Christmas is a bit of a dilemma this year. It’s started early, because we want some festive cheer within the four walls we’re confined to, but it’s not really going to be much of a Christmas, is it? Regardless of what tier you’re in, the festivities will be toned down, scaled back and low key. And that’s how it has to be, when there’s a pandemic on your doorstep.

One thing that has occurred to me a lot this year is that people don’t like being told what to do. So they flock to crowded beaches, throw house parties after the pub and refuse to wear masks in the supermarket. “People are getting sick of rules. They just want to enjoy Christmas,” said a ‘social commentator’ on telly the other day.

I don’t suppose my grandad liked the rules when he wasn’t allowed home at Christmas during the war, and didn’t see his child, my mum, for the first three years of her life. But you know, sometimes life as we know it has to go on hold because of a bigger picture. “This is our war,” someone said to me recently. Except even during the war the pubs and theatres were open, and households weren’t restricted to bubbles.

But, as ordinary people did back then, we must make sacrifices today. One of them is Christmas. A scientific adviser has stressed that mixing at Christmas will carry substantial risks, especially for older people. There is, he says “far too much emphasis” on a normal festive season. Quite. There’s been nothing normal about 2020 so why should Christmas be different? We don’t have a right to it.

I have never spent Christmas Day alone, and that makes me lucky because an awful lot of people do spend it alone. And this year it’s a likely prospect for many more. My sister’s household is my support bubble, but I can’t visit her currently because she’s isolating, having been in contact with someone who tested positive for Covid. If this happens again in December, to her or her kids, I could be home alone for Christmas. What seemed most pitiful, when I mulled this over recently, was the thought of cooking Christmas dinner for one. Pulling a lone cracker with both hands... Even worse, the forced jollity of a family dinner via Zoom. I’d rather just stick a baked potato in the microwave.

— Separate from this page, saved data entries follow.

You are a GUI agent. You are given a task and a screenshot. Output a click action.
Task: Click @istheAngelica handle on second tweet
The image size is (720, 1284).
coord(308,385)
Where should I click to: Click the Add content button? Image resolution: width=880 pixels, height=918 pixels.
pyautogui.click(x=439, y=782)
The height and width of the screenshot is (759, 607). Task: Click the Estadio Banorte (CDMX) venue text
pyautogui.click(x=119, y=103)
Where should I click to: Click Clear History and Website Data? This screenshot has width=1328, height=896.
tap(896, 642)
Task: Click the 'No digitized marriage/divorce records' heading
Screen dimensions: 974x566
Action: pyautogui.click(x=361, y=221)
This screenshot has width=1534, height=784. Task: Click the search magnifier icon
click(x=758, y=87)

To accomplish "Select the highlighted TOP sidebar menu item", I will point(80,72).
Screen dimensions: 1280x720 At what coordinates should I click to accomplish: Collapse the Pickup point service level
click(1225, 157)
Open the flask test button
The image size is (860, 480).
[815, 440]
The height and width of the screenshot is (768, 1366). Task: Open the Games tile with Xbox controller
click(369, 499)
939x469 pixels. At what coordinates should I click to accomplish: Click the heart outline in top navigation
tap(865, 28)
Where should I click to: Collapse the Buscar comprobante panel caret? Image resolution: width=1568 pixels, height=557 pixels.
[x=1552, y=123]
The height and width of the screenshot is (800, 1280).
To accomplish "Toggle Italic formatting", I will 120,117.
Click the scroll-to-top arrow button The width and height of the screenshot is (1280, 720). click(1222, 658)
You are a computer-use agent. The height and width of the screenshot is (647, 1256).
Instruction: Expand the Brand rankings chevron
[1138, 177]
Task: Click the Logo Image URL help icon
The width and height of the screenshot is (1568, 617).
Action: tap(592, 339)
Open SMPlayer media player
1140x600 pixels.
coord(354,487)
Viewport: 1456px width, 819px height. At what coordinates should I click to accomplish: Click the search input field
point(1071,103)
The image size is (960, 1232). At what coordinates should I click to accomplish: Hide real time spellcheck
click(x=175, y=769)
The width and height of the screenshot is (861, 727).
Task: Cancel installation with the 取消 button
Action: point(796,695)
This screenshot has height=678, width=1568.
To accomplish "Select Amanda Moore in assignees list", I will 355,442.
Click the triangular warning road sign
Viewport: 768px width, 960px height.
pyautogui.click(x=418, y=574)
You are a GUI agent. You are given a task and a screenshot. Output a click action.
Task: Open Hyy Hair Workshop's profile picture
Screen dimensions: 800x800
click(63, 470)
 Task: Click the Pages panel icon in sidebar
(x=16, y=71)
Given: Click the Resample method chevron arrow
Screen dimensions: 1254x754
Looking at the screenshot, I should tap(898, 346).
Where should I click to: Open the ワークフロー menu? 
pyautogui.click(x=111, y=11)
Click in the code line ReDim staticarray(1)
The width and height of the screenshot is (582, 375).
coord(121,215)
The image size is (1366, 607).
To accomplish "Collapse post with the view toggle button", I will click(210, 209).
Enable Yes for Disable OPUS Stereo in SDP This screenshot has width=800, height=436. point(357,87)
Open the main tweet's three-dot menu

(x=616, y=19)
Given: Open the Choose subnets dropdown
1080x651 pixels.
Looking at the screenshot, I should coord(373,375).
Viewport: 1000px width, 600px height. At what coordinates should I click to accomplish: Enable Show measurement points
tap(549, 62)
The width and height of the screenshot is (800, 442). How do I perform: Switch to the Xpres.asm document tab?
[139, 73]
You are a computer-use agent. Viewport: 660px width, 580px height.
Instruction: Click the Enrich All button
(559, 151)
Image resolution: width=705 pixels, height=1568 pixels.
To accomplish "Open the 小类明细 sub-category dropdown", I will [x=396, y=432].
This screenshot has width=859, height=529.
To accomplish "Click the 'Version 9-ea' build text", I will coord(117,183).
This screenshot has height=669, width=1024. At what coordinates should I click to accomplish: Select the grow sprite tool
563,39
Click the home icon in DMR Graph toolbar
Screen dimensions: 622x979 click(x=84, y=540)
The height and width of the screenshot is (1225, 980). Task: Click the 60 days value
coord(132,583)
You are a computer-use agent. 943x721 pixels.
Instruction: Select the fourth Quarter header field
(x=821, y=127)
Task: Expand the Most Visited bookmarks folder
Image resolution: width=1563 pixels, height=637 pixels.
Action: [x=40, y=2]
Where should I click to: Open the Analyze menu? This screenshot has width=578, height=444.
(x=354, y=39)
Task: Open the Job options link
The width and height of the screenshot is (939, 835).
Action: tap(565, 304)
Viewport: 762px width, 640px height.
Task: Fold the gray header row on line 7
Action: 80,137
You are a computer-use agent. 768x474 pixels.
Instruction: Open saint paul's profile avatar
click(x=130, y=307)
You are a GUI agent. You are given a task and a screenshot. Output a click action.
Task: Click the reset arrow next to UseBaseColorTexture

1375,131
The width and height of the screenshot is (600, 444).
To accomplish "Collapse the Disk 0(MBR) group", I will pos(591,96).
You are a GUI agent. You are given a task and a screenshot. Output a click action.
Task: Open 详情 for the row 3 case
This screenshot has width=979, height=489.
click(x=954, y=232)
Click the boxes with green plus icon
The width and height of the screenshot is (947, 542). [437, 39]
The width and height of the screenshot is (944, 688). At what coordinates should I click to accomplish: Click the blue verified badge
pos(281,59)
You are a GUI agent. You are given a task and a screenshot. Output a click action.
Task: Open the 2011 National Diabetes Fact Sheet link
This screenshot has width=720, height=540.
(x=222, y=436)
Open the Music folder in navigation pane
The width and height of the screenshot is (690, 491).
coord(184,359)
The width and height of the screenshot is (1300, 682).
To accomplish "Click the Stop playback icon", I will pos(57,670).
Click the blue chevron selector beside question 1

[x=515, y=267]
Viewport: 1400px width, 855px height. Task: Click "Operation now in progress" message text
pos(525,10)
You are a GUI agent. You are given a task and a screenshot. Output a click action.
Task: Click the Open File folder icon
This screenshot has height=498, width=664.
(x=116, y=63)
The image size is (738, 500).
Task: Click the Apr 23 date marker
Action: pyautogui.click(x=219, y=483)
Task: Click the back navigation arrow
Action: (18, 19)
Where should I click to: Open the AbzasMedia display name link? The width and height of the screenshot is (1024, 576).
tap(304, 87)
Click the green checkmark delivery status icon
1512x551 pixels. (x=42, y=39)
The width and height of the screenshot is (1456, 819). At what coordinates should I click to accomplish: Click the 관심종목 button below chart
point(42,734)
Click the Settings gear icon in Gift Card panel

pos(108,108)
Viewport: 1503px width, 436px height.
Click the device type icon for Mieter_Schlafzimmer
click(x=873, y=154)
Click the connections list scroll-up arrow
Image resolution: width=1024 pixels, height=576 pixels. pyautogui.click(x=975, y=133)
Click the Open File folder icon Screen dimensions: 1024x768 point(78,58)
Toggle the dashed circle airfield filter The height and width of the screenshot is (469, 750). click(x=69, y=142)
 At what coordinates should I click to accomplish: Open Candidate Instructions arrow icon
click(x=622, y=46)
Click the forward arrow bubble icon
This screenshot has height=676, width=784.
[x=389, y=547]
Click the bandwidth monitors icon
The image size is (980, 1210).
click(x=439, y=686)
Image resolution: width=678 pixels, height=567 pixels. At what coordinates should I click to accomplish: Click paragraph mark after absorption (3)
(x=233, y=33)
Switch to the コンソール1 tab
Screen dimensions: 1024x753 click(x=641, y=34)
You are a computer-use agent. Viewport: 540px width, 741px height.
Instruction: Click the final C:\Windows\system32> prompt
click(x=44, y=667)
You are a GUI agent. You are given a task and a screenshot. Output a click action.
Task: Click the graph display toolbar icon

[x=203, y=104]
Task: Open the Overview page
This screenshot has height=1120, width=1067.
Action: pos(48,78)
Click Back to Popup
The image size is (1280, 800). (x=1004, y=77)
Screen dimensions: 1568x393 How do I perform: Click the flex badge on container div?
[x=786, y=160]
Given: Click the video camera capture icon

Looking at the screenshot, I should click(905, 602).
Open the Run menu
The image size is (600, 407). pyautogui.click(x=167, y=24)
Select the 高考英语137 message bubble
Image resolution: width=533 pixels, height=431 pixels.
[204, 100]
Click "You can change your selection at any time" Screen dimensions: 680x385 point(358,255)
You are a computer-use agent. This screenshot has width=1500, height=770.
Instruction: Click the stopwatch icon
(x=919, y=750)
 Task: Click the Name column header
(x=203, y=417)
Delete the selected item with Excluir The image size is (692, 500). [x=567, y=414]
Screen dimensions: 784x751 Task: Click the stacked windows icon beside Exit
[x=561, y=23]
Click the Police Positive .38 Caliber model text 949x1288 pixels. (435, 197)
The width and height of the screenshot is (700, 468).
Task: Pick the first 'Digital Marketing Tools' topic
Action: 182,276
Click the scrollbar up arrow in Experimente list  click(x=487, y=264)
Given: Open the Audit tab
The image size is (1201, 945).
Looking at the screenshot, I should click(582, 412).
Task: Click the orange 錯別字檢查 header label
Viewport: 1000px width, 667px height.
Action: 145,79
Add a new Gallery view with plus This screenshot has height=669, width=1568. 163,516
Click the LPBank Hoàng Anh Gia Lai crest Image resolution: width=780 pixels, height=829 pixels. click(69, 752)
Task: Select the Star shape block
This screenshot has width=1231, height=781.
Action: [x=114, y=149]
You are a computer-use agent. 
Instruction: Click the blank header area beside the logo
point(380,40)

But you know what? I could get through it. Much, much worse things have happened to people this year than being alone on a day that never quite lives up to expectations anyway. Nobody really has a Fezziwig Christmas.

I know that being apart from loved ones will be awful for many people, but the alternative is too risky. If people get silly about Christmas, and insist on mixing irresponsibly, we will all be in for one hell of a hangover come January.